Avant l’arrêt, la logique médicale semblait solide. Les chercheurs pensaient que le Viagra, en tant que vasodilatateur – une molécule qui dilate les vaisseaux sanguins – pourrait améliorer le flux sanguin vers le placenta et les poumons du fœtus. Une meilleure circulation équivalait théoriquement à une meilleure oxygénation.
Cette hypothèse s’appuyait sur des observations précédentes : chez certaines femmes enceintes, une mauvaise circulation placentaire posait problème. Le sildénafil avait montré des résultats prometteurs dans d’autres contextes médicaux. Il n’y avait pas eu d’alertes préalables majeures suggérant un danger pour le fœtus. Les chercheurs agissaient en bonne foi, avec le consentement éclairé des participantes.
Ce qu’on ne savait pas – ou du moins, ce qu’on n’a découvert que trop tard – c’est que l’effet du Viagra sur les vaisseaux sanguins du fœtus provoquait des adaptations vasculaires anormales. Une fois nés, les bébés n’arrivaient pas à s’adapter correctement aux changements physiologiques normaux de la respiration pulmonaire.
Implications pour le traitement de l’hypertension pulmonaire fœtale
Cet échec a complètement fermé la porte à l’utilisation du sildénafil pendant la grossesse, du moins pour cet objectif. Les médecins ont dû accepter une réalité inconfortable : il n’existait pas de solution pharmacologique simple pour traiter l’hypertension pulmonaire fœtale en utilisant cet outil.
Pour les femmes enceintes confrontées à de réels problèmes circulatoires, les alternatives restent limitées :
- La surveillance étroite par échographie et doppler pour détecter toute anomalie précoce
- L’optimisation du repos et de l’hydratation maternelle
- Le recours à des traitements non pharmacologiques comme les modifications posturales
- Dans les cas extrêmes, l’accouchement prématuré programmé si le fœtus est en détresse
Cette affaire a aussi renforcé la prudence des agences de régulation face aux nouveaux usages de molécules existantes chez les femmes enceintes.
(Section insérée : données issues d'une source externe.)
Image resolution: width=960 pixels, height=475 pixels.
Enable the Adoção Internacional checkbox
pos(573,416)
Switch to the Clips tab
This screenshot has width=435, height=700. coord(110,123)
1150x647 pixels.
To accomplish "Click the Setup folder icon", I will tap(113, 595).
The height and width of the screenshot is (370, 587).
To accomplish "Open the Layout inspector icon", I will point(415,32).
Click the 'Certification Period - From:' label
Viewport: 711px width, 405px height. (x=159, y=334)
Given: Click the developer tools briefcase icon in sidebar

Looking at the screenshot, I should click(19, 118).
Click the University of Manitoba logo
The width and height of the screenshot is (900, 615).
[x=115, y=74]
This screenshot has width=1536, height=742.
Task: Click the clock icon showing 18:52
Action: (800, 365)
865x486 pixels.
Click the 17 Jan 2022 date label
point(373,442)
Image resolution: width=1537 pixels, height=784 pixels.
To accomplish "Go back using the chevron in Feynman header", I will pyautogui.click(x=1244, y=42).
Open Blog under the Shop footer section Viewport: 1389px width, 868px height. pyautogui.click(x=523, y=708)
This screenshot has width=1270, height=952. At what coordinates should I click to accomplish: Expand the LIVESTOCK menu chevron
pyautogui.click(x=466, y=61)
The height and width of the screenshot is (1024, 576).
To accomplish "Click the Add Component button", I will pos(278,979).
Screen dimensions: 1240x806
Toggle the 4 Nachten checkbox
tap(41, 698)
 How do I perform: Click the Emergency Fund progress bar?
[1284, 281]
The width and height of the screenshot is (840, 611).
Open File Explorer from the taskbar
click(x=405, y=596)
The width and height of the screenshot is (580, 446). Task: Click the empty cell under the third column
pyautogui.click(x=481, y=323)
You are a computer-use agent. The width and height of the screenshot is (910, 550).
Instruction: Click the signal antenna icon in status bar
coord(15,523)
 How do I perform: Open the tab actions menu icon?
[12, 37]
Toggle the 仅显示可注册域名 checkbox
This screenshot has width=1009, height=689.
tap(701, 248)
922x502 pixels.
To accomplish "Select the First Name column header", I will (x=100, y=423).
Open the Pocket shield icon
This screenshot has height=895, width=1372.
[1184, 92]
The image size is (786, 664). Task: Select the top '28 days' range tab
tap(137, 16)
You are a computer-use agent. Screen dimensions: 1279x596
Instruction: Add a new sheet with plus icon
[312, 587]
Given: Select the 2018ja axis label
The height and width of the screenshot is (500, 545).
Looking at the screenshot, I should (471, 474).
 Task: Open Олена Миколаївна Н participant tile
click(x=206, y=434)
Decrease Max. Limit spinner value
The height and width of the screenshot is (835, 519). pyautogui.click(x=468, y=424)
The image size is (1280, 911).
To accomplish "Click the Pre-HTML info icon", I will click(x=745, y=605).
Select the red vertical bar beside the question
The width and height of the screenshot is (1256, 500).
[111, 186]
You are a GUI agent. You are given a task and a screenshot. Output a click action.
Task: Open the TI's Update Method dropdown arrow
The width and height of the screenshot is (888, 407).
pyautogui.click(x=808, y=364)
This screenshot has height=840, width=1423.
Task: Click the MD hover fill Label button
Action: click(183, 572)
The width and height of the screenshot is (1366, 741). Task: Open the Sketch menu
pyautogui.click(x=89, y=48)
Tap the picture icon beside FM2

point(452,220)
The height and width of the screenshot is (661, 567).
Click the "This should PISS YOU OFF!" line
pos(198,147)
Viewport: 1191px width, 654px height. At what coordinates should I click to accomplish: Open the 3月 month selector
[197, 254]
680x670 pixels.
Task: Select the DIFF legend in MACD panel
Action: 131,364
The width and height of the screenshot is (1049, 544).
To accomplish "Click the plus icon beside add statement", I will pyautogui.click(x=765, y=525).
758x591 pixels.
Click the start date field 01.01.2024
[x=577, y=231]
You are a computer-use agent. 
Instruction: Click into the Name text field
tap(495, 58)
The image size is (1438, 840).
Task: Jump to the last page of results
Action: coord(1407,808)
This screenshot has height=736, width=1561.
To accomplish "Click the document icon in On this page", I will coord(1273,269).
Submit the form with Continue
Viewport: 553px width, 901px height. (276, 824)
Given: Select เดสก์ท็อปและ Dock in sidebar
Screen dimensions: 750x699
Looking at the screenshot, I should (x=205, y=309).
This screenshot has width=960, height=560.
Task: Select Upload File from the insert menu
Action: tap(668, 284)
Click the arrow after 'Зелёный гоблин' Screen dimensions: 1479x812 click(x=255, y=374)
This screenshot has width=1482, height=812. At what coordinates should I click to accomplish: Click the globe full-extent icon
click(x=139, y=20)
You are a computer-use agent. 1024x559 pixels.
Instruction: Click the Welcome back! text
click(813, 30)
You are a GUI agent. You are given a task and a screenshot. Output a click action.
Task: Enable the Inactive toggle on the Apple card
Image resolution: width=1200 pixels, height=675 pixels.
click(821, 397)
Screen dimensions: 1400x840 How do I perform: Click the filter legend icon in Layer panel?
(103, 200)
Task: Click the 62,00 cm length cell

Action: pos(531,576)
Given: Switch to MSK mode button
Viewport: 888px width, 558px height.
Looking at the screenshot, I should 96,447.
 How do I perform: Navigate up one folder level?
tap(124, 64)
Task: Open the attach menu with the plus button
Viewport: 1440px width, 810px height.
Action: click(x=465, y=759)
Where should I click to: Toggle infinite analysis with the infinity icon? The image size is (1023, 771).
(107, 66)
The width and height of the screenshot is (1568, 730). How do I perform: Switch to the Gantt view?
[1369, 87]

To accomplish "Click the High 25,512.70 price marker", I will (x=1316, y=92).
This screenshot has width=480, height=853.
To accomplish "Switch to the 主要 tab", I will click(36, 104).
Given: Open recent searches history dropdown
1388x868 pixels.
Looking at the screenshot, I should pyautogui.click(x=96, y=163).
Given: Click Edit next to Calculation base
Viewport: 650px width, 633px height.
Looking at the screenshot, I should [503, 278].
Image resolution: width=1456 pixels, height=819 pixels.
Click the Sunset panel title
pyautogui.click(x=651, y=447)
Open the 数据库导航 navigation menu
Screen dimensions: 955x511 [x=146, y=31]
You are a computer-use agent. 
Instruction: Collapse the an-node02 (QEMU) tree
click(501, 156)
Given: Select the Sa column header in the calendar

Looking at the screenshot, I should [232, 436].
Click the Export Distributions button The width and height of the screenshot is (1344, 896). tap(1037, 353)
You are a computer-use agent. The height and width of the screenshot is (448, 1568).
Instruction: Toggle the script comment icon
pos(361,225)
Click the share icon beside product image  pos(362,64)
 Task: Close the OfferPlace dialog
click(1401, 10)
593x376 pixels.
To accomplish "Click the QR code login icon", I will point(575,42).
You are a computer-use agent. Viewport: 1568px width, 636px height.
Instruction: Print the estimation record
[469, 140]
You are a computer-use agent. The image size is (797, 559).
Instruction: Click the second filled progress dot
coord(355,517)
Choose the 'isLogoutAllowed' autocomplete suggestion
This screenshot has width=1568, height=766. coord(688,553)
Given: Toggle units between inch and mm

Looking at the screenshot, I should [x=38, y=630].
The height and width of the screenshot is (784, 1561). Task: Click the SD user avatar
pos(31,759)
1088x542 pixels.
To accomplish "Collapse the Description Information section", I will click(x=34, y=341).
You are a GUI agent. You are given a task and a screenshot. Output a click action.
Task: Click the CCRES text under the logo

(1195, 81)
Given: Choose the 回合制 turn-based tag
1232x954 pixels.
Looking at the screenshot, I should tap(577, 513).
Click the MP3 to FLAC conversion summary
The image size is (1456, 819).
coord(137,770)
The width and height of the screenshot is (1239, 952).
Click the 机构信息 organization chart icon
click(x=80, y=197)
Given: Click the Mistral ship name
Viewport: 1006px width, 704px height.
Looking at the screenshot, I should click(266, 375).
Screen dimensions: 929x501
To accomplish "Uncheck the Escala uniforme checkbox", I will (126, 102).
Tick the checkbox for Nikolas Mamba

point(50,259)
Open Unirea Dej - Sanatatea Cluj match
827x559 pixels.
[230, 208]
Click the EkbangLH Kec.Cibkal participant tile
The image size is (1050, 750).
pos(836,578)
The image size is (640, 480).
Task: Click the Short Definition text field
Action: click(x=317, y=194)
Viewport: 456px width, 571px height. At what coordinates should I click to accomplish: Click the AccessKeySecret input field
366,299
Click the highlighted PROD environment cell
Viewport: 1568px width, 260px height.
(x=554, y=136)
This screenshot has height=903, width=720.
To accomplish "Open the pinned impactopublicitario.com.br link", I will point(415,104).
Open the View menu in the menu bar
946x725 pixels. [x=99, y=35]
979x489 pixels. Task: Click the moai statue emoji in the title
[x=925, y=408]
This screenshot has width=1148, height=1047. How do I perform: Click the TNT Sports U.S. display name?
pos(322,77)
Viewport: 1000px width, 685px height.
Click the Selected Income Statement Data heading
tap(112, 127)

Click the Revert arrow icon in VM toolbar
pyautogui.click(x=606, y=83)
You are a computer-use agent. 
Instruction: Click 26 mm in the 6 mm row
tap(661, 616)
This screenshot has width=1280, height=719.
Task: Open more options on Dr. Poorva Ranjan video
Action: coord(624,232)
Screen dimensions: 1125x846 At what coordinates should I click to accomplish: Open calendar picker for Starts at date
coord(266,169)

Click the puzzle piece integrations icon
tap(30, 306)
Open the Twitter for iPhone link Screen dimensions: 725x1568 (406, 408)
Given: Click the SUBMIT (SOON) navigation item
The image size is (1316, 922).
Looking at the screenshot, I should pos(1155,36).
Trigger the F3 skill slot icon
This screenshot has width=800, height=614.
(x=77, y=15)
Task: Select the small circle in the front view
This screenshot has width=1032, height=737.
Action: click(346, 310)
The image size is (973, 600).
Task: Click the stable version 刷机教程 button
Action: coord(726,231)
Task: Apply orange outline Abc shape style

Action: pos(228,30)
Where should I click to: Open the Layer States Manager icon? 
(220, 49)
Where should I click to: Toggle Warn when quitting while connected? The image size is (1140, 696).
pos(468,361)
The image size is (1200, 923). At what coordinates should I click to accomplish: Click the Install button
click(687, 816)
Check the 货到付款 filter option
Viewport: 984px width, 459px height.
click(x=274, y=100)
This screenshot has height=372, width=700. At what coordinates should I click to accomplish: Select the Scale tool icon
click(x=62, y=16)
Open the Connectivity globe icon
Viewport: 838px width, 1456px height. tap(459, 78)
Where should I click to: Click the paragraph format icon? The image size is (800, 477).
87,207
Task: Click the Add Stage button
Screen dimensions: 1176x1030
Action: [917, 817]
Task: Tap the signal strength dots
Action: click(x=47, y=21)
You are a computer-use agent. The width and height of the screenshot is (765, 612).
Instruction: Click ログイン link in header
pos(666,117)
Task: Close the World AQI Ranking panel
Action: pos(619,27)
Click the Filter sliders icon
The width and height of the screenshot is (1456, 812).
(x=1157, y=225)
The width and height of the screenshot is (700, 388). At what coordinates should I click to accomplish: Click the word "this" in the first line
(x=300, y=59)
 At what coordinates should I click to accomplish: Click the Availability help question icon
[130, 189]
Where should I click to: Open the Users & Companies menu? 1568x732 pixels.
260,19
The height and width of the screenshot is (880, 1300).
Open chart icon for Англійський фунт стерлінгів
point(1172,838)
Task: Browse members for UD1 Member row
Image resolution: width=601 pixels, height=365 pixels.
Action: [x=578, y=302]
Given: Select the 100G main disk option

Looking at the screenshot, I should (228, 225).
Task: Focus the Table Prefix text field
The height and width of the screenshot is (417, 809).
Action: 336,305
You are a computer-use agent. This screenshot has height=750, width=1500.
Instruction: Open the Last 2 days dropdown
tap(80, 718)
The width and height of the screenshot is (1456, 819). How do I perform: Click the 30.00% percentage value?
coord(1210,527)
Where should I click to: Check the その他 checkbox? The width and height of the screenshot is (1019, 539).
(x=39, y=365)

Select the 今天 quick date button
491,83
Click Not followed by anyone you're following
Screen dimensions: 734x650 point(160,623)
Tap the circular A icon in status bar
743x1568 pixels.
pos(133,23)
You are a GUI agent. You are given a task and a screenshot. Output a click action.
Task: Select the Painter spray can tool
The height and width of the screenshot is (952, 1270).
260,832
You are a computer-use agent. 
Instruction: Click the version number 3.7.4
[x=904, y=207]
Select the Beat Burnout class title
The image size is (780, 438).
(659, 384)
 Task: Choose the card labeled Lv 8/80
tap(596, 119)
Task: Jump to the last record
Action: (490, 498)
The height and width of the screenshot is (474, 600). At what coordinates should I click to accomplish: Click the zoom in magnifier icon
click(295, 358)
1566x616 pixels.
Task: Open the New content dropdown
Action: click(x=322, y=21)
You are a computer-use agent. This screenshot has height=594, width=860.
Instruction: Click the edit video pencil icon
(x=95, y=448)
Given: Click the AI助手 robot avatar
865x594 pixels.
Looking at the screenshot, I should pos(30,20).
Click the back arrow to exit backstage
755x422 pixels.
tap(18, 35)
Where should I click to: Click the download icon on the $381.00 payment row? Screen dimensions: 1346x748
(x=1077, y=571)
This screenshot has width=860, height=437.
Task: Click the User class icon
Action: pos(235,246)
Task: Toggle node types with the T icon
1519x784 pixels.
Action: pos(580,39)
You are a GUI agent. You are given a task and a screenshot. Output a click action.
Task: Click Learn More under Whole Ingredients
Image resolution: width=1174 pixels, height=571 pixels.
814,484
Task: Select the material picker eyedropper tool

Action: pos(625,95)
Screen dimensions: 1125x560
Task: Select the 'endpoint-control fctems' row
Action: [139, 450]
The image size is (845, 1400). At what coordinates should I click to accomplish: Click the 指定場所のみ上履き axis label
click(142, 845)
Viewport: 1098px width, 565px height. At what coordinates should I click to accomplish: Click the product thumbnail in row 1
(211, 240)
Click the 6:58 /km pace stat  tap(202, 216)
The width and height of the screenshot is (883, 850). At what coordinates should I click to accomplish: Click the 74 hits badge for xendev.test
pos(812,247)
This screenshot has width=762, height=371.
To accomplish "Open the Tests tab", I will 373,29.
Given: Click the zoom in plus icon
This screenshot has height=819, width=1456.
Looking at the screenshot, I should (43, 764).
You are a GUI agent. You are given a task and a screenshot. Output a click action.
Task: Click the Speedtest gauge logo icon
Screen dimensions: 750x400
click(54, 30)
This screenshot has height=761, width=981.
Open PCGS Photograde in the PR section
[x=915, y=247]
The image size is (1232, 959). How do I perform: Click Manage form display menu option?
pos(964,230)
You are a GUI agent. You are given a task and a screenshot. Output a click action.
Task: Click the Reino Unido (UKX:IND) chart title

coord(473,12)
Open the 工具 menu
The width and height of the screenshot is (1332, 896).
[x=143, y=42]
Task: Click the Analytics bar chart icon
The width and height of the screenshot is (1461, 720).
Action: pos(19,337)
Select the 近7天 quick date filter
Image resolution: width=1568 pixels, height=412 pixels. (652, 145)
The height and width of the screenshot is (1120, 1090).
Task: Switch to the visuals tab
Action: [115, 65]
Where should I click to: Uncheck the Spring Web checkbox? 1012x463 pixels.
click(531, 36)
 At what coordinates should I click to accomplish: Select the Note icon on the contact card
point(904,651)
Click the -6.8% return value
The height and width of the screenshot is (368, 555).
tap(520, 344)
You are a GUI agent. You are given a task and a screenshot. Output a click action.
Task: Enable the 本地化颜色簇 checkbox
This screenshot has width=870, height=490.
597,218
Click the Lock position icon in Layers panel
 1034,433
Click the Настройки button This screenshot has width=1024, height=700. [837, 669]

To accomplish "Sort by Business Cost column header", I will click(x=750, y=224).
Avant de donner son feu vert, on demande maintenant des preuves bien plus robustes. La grossesse est un état biologique unique où une molécule peut produire des effets imprévisibles sur un organisme en développement.
Pour vous qui lisez cela en tant que parent ou futur parent, cette histoire contient une leçon importante : ce qui fonctionne chez un adulte ne fonctionne jamais automatiquement chez un enfant ou chez un fœtus. Les essais cliniques existent précisément pour découvrir ces écarts avant qu’ils ne fassent des victimes. Quand une étude s’arrête brutalement comme celle-ci, ce n’est jamais du pessimisme médical – c’est de la protection responsable basée sur des preuves réelles.